→ **Supplied data**

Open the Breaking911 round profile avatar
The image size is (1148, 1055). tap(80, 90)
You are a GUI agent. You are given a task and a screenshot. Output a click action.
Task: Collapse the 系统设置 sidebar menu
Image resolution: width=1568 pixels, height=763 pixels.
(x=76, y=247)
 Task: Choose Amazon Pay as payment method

→ **Set problem**
Switch "sidebar menu" to "navigation panel" throughout the records above, and reproduce all the lines with everything else unchanged.

→ **Result for this exercise**
Open the Breaking911 round profile avatar
The image size is (1148, 1055). tap(80, 90)
You are a GUI agent. You are given a task and a screenshot. Output a click action.
Task: Collapse the 系统设置 navigation panel
Image resolution: width=1568 pixels, height=763 pixels.
(x=76, y=247)
 Task: Choose Amazon Pay as payment method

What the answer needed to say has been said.